Objectives: Anti-inflammatory drugs, particularly inhaled corticosteroids remain the mainstay of treatment of bronchial asthma. However, these drugs have potential side effects. This study was undertaken to evaluate the effects of inhaled beclomethasone dipropionate (400 and 800 micrograms) over a period of six months on the hypothalamo-pituitary-adrenal axis (HPA) suppression.
Methods: Assessment of the hypothalamo-pituitary-adrenal axis function was carried out by tetracosactrin test at time zero, (before start of treatment), three months, and six months. The baseline values served as the controls for each patient. Serum cortisol was estimated by radioimmuno assay. The response to short tetracosactrin test was classified as normal if serum cortisol levels rose at least 200 nmol/L to a minimum of 500 nmol/L.
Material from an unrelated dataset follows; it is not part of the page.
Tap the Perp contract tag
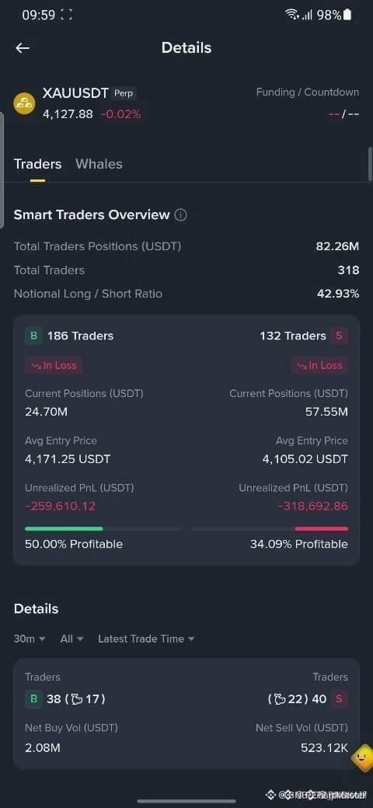This screenshot has width=373, height=808. coord(124,93)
Results: There were seven patients who were inhaling beclomethasone dipropionate in a dose of 400 micrograms/day and another seven patients were taking the same drug in a dose of 800 micrograms/day. There was no side effect of the drug in any patient except in one patient who had dysphonia. The mean basal cortisol levels were normal in all the subjects at 0, 3 and 6 months of therapy. Tetracosactrin stimulation test was also normal in all patients at all the times who were receiving the dose of 400 micrograms/day. However, one patient (14%) receiving 800 micrograms/day had HPA axis suppression at six months. Two patients in this group also had low basal cortisol levels. There was no clinical evidence of such suppression/deficiency.
Conclusion: Beclomethasone dipropionate in a dose of 800 micrograms/day may suppress the hypothalamo-pituitary-adrenal axis if used for long periods (six months). However, this may not have any clinical significance.